Liao Tengcui padece heridas severas en la cintura y en la cabeza y no puede mover la pierna izquierda, pero estaba consciente en el momento de ser rescatada en una zona próxima al epicentro del terremoto, según aseguró un miembro del equipo de rescate internacional a Xinhua.

Además, dos octogenarios del pueblo de Babao, también cercano al epicentro, se encuentran en condición estable tras ser rescatados más de 50 horas después del desastre.

Con el objetivo de asegurar el rescate de posibles supervivientes cuando las condiciones meteorológicas mejoran y cesaron las lluvias en las pasadas horas, las autoridades chinas aconsejaron hoy a los voluntarios no profesionales que no entren a la zona del terremoto para no entorpecer el tráfico y las comunicaciones.

No obstante, resulta difícil hacer cumplir estas medidas ante la numerosa ayuda ofrecida por los vecinos y los familiares de las víctimas.
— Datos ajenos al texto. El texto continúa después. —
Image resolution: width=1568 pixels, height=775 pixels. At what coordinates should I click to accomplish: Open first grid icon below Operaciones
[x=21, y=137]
Entre ellos, Wang Qiyong, de 32 años y superviviente del seísmo, se mostraba hoy desesperado por hacer llegar agua y víveres a sus padres, aún atrapados.

Las autoridades chinas han culpado de la elevada cifra de muertos a la fragilidad de las construcciones, la poca profundidad del terremoto -sólo 12 kilómetros- y a la densidad de población en esta zona, muy superior a la media provincial, mientras algunos residentes critican la falta de inversión en Ludian, una de las regiones más pobres de China.